PwC Identifies Eight Partners Involved in Tax Leak
The offices of PricewaterhouseCoopers in St. Helier, Jersey, U.K., on April 12, 2017. That month, China-based hackers attacked PwC through its IT service providers. (Matt Cardy/Getty Images)
AAP
By AAP
7/3/2023
Updated:
7/3/2023

Eight partners have been shown the door by major consultancy firm PwC following a high-profile confidentiality breach involving secret federal tax information.

Former chief executive Tom Seymour, who has already stepped down ahead of his retirement date, was on the list of eight names either directly involved with the information breach or in the firm’s handling of the incident.

The other seven are Peter Konidaris, Eddy Moussa, Richard Gregg, Pete Calleja, Sean Gregory, Peter van Dongen and Wayne Plummer.

Some of the partners have left, and others are in the process of exiting the company.
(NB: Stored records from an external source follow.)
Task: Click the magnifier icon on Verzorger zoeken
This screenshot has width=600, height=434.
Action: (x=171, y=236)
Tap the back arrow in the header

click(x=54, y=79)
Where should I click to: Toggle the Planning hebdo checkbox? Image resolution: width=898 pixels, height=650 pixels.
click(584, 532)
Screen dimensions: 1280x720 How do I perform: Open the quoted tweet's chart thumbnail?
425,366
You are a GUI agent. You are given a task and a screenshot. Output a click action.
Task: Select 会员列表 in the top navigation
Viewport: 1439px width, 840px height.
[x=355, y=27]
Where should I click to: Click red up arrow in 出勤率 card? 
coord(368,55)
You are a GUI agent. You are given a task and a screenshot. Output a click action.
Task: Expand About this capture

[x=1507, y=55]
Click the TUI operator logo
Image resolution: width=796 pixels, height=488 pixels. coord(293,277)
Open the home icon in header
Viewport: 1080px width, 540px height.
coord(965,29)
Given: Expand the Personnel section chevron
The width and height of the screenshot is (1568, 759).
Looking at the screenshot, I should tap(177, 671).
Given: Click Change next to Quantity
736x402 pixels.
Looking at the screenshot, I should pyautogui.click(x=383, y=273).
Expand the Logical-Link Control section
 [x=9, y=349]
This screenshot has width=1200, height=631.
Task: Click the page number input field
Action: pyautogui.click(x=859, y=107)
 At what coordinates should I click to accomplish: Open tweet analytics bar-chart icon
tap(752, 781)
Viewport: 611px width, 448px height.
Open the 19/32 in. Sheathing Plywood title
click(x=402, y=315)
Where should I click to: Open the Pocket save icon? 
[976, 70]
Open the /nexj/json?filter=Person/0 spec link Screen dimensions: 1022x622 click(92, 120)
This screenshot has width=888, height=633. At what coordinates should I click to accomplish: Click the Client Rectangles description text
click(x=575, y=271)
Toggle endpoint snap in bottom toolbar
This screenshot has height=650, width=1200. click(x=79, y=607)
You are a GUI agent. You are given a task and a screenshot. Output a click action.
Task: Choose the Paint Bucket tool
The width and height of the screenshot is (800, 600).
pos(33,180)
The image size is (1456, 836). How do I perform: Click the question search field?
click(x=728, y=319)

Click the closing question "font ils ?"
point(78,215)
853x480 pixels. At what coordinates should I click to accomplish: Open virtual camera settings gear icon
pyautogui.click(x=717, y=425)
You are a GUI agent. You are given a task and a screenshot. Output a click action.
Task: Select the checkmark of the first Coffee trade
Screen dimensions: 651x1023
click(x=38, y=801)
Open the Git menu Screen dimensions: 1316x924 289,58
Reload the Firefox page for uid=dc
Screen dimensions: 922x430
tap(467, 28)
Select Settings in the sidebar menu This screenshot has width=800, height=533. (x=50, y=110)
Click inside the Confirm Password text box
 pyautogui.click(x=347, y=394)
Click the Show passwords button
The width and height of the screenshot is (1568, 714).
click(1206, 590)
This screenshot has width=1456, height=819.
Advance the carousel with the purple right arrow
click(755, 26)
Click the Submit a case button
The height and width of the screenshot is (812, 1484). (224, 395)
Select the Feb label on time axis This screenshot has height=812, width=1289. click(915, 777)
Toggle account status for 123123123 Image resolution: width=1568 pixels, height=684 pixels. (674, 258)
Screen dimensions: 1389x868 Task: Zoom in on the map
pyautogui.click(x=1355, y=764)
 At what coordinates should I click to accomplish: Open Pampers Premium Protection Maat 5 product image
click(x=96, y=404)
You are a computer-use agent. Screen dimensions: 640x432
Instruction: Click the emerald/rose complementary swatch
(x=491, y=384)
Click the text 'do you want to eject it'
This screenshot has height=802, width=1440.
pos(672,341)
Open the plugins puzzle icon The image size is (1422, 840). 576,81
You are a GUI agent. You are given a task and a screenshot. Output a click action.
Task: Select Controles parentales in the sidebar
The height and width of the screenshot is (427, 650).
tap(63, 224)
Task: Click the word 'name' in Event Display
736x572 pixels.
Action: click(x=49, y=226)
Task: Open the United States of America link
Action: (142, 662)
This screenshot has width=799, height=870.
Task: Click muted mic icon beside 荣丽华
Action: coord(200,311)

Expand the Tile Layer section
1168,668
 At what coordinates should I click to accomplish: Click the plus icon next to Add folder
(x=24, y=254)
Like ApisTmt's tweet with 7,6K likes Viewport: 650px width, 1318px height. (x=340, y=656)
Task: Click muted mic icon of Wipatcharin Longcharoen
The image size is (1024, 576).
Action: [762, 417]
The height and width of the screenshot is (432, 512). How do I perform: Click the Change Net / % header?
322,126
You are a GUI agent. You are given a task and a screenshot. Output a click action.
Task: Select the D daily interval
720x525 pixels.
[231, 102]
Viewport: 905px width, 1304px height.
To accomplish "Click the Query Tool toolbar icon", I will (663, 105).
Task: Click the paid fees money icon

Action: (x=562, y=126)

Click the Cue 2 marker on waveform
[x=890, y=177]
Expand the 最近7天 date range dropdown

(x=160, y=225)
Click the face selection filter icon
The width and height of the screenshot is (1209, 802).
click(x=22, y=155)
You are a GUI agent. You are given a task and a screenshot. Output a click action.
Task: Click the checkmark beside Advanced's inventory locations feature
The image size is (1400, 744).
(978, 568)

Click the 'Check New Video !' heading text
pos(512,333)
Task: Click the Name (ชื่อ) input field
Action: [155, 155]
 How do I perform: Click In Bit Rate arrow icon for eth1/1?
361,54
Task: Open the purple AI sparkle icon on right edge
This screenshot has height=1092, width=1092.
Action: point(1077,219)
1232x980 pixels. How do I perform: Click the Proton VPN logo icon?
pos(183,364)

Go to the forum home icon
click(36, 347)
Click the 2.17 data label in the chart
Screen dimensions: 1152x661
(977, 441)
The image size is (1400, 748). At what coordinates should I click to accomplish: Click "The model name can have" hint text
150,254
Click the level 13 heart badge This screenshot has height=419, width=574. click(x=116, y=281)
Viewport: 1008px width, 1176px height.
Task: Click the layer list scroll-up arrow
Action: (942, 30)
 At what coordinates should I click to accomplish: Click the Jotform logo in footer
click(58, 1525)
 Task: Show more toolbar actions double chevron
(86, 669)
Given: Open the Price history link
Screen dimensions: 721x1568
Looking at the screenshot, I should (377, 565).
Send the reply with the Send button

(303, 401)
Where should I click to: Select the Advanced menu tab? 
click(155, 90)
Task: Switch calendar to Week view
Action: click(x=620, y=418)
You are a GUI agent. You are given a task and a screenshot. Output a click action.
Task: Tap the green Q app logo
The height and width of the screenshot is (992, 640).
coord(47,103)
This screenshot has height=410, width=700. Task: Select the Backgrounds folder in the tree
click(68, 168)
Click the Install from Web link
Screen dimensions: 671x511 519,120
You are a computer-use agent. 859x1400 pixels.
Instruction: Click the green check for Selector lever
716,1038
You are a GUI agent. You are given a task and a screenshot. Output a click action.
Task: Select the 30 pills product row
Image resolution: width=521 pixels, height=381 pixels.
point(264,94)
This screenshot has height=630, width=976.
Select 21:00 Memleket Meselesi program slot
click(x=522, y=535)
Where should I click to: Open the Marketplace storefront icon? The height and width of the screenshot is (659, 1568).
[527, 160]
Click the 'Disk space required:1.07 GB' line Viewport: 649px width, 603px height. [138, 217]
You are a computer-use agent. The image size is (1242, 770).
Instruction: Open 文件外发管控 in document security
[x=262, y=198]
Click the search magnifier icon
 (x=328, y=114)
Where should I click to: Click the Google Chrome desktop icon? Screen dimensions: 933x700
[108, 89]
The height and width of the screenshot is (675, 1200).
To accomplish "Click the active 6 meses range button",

The eight names are in addition to the four former partners, Michael Bersten, Peter Collins, Neil Fuller and Paul McNab, who have already been found to be involved in the confidentiality breach.

PwC has been under pressure to reveal identities, with the number unveiled falling well short of the 63 names handed to the federal government who received emails containing sensitive information.

The consultancy firm has come under fire following revelations staff shared confidential tax information from the Treasury Department to drum up new business.

A former partner at PwC was caught sharing information about a proposed crackdown on multinational tax avoidance with companies interested in avoiding their obligations.

The firm launched an inquiry and federal police are also investigating.

PwC acting CEO Kristin Stubbins said it was clear a number of partners had behaved in a way that had fallen short of what was expected of them.

“They are now being held accountable for their misconduct,” she said.

“While we cannot change the past, we can control our actions today and in the future.”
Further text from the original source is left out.